Ultimately Not what I needed

In order for that code to work, you have to run the GA Tag Manager js script which creates the cookie which requires the cookie banner and privacy policy and turning my user data over to Google.

So I abandoned that approach.

In researching the topic, the Checking Out Free Web Analytics Service from CloudFlare Video by NetSec, while a bit old (3 years when I viewed it), was influential enough for me to pursue this.
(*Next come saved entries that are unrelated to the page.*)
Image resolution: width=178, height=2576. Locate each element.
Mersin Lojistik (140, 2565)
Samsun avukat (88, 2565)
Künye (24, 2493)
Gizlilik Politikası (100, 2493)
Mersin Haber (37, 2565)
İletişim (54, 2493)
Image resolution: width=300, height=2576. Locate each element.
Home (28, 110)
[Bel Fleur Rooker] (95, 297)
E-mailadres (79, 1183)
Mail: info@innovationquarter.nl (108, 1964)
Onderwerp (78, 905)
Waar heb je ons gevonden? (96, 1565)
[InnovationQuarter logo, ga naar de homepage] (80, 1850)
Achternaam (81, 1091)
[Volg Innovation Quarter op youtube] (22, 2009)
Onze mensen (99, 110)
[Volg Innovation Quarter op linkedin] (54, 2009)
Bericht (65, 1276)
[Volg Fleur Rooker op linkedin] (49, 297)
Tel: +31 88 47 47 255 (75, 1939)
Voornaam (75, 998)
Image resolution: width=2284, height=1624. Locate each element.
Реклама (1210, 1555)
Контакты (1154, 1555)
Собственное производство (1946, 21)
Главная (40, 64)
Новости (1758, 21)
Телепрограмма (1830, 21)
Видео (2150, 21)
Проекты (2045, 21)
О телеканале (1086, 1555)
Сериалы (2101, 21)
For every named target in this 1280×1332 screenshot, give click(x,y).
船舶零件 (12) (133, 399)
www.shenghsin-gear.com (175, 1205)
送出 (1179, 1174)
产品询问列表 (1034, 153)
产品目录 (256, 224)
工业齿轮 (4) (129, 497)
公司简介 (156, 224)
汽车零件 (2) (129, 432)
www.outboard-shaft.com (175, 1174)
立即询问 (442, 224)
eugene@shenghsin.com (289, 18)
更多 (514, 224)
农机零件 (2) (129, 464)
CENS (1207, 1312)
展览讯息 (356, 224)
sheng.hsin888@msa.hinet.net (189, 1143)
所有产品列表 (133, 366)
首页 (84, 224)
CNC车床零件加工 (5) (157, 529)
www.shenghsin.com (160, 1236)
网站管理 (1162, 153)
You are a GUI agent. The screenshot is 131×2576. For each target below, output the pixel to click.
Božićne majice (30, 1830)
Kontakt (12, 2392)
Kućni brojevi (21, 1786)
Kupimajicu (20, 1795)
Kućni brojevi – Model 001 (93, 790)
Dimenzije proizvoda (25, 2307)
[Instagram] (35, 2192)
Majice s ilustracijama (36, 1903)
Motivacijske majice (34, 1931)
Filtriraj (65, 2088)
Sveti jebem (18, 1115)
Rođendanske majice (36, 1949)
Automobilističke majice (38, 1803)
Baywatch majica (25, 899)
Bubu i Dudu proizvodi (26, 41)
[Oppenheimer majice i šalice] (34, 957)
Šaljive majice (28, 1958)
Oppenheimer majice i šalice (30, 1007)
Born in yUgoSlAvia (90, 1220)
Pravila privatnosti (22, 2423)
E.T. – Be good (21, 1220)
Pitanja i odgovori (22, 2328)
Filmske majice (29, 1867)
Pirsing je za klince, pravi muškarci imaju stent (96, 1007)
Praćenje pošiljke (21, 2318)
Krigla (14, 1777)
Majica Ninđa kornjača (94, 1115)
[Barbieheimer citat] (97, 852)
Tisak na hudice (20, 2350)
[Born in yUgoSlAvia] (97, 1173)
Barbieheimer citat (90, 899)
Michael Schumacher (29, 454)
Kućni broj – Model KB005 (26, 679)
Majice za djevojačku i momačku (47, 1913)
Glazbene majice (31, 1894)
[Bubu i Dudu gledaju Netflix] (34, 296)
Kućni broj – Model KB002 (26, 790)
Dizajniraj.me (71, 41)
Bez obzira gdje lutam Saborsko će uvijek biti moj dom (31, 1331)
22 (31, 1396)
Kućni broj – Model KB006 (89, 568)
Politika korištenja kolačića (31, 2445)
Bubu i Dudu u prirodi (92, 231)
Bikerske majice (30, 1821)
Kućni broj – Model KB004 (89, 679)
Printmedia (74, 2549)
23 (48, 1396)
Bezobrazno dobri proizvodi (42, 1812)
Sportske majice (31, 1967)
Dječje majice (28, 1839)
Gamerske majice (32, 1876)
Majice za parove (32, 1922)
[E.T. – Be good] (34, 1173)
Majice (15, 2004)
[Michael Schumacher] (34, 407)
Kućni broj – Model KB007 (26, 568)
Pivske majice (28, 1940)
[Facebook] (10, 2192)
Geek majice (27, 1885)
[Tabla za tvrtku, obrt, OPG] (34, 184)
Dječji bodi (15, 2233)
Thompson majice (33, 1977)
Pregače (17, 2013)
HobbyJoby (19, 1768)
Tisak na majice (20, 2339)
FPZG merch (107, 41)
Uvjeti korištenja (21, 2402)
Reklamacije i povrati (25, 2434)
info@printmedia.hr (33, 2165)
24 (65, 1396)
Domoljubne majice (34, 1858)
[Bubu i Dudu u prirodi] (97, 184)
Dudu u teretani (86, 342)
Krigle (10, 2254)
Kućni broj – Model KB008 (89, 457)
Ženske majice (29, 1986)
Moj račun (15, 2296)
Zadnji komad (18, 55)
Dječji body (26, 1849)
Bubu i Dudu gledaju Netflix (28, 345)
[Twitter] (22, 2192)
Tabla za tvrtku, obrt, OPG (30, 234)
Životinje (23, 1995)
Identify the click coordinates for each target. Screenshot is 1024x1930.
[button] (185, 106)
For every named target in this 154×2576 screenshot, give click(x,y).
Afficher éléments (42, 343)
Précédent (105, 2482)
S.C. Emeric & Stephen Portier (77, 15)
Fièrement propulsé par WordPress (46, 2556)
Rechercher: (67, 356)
CloudFlare Web Analytics, was a free, cloud-based, and cookie-free and there was a Nuxt module for CloudFlare.

CloudFlare Analytics

  1. First Create an account at CloudFlare
  2. Add your site at CloudFlare Web Analytics
  3. Then is generates a snippet for you.
<!-- Cloudflare Web Analytics -->
 <script defer src='https://static.cloudflareinsights.com/beacon.min.js' data-cf-beacon='{"token": "XXXXXXXXXXXXXXXXXXXXXXXXXXXXX"}'></script><!-- End Cloudflare Web Analytics -->
  1. Grab the token from there.

Using Nuxt Module

In the setup documentation for the CloudFlare Analytics Nuxt Module, required adding the module via npm and place your token in your nuxt.config.ts file

export default defineNuxtConfig({
  modules: [
    'nuxt-cloudflare-analytics'
  ],

  cloudflareAnalytics: {
    token: 'XXXXXXXXXXXXXXXXXXXXXXXXXXXXX',
  }
})

And that is all it takes.

CloudFlare Analytics testing

I was unable to get it to test from local host, so testing from a web host was the only option for testing if web analytic events were flowing.

CloudFlare Dashboard

With the Nuxt CloudFlare module installed and the proper token registered, you site will get both Web Vitals and Page Views automatically.

Dashboard Page Views

CloudFlare Analytics Dashboard - Page View Graphs

Dashboard Vitals

CloudFlare Analytics Dashboard - Web Vitals

Summary

When your goal is free, simplicity, and without cookies, one can use CloudFlare Web Analytics. If you have other goals (like ads, etc.) other solution stacks need to be implemented.